Speakers): Dr. Elizabeth Camp

The Philosophy + Literature Research Workshop is proud to host
 
 
A discussion with
 
with
 
Elisabeth Camp
Rutgers University
 
on
 

Transfigurative Metaphors and Transformative Fictions
 
  
March 19, Tuesday, 2019
Building 260, Room 216
4:30 to 6:30pm

Light refreshments will be provided.
 
 
Abstract: Metaphor and fiction work in importantly similar ways: both exploit a wide range of background assumptions in order to reimagine reality; both draw on and train us into open-ended interpretive perspectives; both are aesthetic objects, accessible for aptness and beauty; and both can be used to communicate substantive claims about the actual world.  Guided by these similarities, theorists like Ken Walton, David Hills, and Steve Yablo have fruitfully analyzed metaphor as a distinctive species of fiction.  But metaphor and fiction also differ importantly in their mechanisms and results.
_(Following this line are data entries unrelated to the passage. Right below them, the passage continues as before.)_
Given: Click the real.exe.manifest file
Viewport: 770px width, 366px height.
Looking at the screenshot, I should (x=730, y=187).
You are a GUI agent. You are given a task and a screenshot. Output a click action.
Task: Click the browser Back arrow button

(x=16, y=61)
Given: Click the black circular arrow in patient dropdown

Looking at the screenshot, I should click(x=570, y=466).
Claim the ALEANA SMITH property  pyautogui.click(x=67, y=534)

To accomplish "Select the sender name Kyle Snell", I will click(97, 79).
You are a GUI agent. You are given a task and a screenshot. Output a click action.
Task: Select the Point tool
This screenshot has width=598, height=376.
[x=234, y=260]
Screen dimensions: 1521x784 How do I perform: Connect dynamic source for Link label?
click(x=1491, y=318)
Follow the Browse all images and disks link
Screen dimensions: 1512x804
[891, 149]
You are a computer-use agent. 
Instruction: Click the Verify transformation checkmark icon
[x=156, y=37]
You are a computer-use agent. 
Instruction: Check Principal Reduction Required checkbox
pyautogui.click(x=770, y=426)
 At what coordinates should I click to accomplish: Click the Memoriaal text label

I trace out some of these similarities and differences, and argue that the two figures of imagination converge at their limits. 
 
Elisabeth Camp is a Professor of Philosophy at Rutgers University, New Brunswick.  She obtained her PhD from the University of California, Berkeley, did a post-doc at the Harvard Society of Fellows, and taught at the University of Pennsylvania before moving to Rutgers in 2013.  Her research focuses on thoughts and utterances that don’t fit within the standard philosophical model of the human mind as a propositional calculus.  In the realm of communication, this includes phenomena like metaphor, sarcasm, and slurs.  In the realm of minds, it encompasses maps, non-human animal cognition, imagination, and emotion.  Recent publications include “Perspectives in Imaginative Engagement with Fiction,” (Philosophical Perspectives 2017), “Why Metaphors Make Good Insults: Perspectives, Presupposition, and Pragmatics” (Philosophical Studies 2017), and “Conventions’ Revenge: Davidson, Derangement, and Dormativity” (Inquiry 2016).